What you should do
Precisely the lines from the one with "Click the 2025年12月 row label" through the end of the data, both included, must make up the response, each restated word for word.

»»

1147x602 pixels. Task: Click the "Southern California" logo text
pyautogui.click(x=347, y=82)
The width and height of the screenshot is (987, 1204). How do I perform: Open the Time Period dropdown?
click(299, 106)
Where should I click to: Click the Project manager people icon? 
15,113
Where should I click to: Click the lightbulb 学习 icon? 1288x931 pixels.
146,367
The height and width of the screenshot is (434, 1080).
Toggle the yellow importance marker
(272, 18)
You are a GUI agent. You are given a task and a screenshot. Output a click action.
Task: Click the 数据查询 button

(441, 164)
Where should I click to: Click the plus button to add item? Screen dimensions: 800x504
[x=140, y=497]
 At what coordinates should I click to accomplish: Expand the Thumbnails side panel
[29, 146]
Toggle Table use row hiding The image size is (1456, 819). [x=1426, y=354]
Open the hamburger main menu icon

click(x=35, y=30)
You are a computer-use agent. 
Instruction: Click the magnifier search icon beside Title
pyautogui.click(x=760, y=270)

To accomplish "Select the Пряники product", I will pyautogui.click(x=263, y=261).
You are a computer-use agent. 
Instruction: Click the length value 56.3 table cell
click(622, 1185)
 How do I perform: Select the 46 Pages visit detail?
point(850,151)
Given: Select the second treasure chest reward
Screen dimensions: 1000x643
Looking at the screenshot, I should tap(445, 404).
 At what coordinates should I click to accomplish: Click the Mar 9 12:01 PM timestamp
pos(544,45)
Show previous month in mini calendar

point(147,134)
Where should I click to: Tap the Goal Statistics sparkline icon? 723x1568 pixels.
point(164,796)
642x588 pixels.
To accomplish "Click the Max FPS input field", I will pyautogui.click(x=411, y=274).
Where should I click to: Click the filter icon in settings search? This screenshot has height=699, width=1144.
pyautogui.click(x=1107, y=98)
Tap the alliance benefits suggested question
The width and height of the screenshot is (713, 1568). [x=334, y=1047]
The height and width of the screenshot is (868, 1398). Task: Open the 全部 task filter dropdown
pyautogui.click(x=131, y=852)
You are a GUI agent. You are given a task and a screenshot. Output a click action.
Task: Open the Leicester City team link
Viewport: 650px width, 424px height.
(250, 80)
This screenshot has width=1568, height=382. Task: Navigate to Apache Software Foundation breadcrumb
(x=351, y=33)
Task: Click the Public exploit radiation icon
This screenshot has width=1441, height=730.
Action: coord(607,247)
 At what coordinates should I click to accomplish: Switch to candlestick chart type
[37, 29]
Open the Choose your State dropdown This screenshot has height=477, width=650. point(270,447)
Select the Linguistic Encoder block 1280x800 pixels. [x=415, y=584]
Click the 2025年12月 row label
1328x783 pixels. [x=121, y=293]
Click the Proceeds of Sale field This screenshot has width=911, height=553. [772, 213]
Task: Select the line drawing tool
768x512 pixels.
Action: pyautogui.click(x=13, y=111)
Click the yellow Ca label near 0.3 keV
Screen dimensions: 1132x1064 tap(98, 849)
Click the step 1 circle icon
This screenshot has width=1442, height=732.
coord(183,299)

««

Reply
Click the 2025年12月 row label
1328x783 pixels. [x=121, y=293]
Click the Proceeds of Sale field This screenshot has width=911, height=553. [772, 213]
Task: Select the line drawing tool
768x512 pixels.
Action: pyautogui.click(x=13, y=111)
Click the yellow Ca label near 0.3 keV
Screen dimensions: 1132x1064 tap(98, 849)
Click the step 1 circle icon
This screenshot has width=1442, height=732.
coord(183,299)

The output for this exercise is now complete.